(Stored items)
►
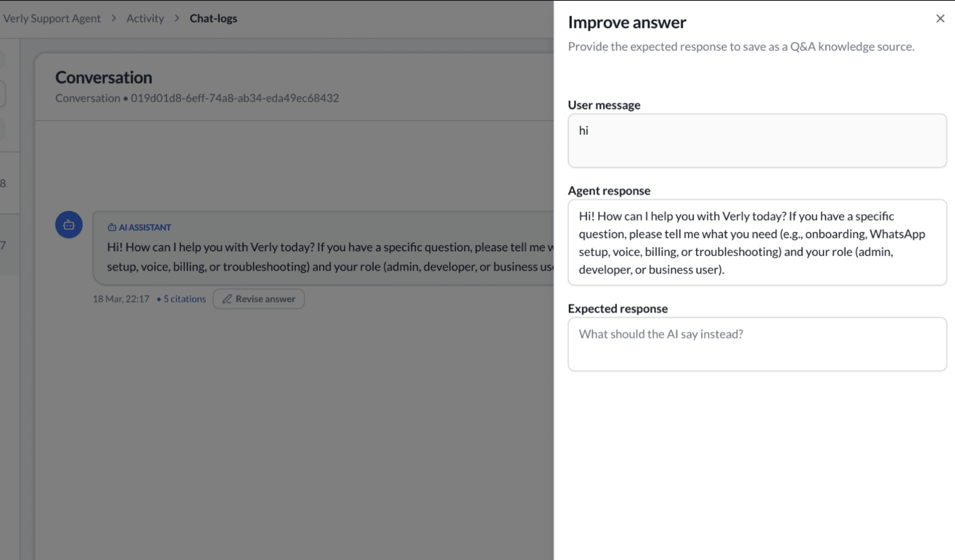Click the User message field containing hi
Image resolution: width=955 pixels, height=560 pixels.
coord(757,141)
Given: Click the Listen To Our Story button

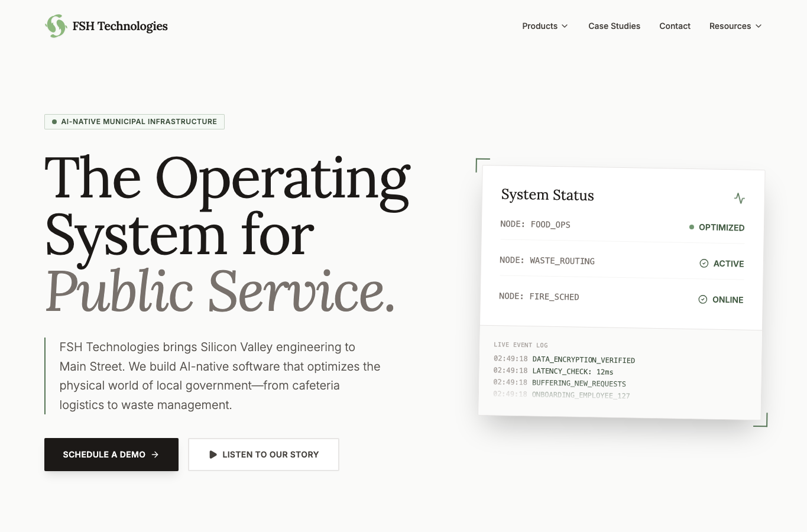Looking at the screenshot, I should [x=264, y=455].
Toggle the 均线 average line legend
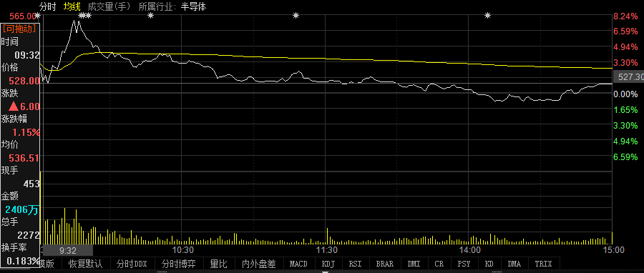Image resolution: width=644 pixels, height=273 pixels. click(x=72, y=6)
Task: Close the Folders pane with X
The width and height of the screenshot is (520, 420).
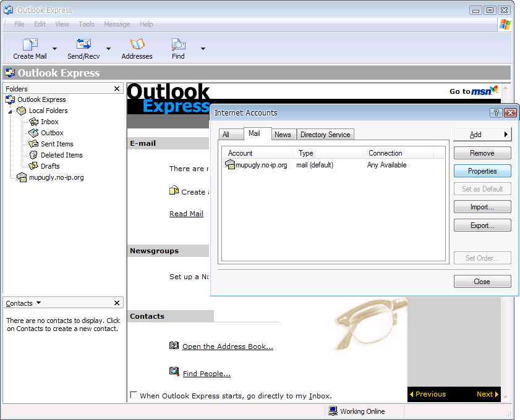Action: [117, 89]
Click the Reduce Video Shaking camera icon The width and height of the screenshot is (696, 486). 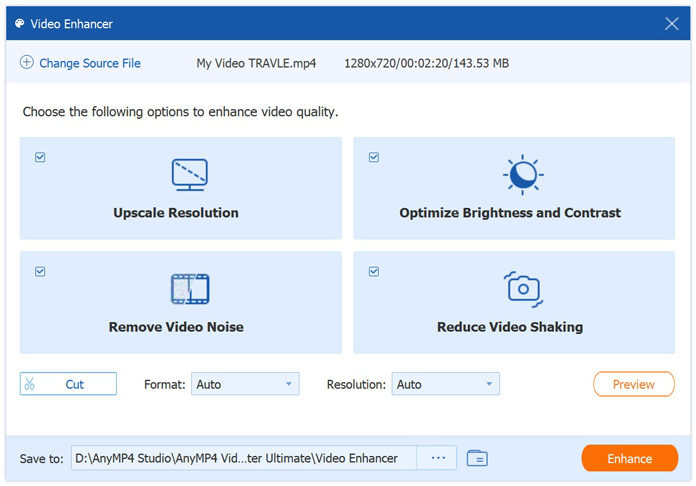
◄
* [Task description]
Keep to the lines above from the line with "Given: Click the Listen To Our Story button" to the line with "Task: Close the Folders pane with X", and set down exactly those, inclusive, with nothing else and every picture left out.

* [Written solution]
Given: Click the Listen To Our Story button

Looking at the screenshot, I should [x=264, y=455].
Toggle the 均线 average line legend
Image resolution: width=644 pixels, height=273 pixels. click(x=72, y=6)
Task: Close the Folders pane with X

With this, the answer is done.